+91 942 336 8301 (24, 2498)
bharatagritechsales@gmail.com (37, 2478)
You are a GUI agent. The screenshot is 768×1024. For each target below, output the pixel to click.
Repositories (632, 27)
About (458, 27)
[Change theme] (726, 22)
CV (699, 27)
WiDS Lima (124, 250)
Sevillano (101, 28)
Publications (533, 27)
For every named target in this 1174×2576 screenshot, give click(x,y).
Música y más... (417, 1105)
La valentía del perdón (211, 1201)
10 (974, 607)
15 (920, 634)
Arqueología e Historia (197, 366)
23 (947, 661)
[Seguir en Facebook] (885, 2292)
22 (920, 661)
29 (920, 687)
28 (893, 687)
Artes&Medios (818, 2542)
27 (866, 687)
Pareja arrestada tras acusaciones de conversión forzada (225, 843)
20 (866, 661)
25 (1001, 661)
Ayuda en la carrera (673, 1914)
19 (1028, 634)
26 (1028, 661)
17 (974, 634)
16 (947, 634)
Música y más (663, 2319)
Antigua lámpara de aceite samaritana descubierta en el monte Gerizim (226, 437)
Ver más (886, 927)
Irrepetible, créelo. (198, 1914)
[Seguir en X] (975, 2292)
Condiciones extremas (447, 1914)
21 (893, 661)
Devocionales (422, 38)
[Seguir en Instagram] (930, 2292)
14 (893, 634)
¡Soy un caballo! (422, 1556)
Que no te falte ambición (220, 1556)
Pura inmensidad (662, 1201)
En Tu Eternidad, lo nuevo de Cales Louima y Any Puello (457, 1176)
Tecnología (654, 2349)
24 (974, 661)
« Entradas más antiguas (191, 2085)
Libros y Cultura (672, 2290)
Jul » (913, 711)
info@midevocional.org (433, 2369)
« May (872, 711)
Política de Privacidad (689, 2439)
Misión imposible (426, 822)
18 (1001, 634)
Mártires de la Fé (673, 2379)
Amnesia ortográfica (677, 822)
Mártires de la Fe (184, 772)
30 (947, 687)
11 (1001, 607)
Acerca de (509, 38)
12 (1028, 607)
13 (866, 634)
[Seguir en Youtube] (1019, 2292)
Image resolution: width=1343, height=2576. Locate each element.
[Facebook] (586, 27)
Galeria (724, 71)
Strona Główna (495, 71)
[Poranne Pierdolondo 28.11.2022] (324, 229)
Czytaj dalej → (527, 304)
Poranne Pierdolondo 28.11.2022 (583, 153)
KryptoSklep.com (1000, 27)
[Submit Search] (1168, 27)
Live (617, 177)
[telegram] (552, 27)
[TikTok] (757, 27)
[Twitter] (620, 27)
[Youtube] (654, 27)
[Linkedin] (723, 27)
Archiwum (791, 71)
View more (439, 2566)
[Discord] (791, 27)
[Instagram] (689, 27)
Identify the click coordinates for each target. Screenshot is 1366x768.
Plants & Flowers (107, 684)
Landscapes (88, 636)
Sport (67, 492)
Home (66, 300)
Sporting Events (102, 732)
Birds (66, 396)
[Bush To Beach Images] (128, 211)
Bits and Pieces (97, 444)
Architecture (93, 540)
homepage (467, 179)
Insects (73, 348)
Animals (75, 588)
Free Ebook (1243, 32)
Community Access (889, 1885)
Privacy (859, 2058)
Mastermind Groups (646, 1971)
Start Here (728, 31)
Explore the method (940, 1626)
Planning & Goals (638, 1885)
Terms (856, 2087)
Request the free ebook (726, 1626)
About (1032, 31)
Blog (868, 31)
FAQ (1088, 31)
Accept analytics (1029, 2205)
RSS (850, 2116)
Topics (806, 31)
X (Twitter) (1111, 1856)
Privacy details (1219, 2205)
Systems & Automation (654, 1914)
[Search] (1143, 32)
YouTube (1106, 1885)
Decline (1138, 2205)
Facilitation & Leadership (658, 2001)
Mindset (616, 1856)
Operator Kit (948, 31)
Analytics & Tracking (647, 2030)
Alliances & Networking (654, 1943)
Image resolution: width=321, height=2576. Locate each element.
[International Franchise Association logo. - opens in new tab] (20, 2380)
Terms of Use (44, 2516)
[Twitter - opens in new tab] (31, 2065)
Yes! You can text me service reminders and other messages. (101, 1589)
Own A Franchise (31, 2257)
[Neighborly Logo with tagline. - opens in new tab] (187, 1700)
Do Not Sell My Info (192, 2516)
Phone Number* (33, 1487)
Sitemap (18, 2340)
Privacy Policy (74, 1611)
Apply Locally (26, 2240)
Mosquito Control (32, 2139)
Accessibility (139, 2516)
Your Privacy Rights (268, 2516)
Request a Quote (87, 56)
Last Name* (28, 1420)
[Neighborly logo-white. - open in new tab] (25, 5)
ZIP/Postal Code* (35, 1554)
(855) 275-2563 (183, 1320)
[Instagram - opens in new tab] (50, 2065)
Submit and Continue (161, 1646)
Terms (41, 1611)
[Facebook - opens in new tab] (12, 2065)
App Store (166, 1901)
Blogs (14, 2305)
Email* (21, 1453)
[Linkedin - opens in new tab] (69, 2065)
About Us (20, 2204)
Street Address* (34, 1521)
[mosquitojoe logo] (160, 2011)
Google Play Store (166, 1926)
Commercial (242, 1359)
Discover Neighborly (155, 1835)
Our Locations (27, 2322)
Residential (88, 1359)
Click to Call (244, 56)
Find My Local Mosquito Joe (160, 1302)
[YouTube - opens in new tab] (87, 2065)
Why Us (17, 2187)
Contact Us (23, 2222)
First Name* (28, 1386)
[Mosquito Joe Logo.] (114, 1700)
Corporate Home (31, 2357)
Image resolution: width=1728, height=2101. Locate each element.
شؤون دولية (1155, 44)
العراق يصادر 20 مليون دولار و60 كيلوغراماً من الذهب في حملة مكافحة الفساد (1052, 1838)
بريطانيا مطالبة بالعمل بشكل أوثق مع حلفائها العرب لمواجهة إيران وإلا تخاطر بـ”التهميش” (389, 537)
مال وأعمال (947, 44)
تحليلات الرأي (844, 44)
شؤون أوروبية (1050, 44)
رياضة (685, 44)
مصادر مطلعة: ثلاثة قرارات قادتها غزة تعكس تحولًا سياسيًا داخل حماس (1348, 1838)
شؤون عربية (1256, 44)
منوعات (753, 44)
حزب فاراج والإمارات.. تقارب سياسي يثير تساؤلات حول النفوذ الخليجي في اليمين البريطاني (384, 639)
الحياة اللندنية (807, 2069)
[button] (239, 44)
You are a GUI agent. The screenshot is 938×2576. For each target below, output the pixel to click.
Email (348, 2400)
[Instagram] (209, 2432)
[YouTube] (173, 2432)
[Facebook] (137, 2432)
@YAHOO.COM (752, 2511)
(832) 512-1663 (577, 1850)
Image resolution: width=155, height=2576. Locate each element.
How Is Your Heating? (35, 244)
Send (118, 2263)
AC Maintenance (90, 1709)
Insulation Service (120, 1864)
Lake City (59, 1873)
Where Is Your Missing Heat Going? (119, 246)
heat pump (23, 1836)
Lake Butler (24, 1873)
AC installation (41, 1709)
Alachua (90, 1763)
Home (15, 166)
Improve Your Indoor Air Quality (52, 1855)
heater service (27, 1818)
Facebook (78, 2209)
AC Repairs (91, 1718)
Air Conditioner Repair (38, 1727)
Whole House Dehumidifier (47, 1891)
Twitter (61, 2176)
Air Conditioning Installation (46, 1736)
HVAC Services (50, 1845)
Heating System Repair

☆ ☆ ☆ ☆ ☆ ☆ ☆

● **WHAT IS BEING ASKED**:
The required output is the entries from their opening line through the line holding "CV (699, 27)", repeated exactly, with both end lines kept.

● **FINAL ANSWER**:
+91 942 336 8301 (24, 2498)
bharatagritechsales@gmail.com (37, 2478)
You are a GUI agent. The screenshot is 768×1024. For each target below, output the pixel to click.
Repositories (632, 27)
About (458, 27)
[Change theme] (726, 22)
CV (699, 27)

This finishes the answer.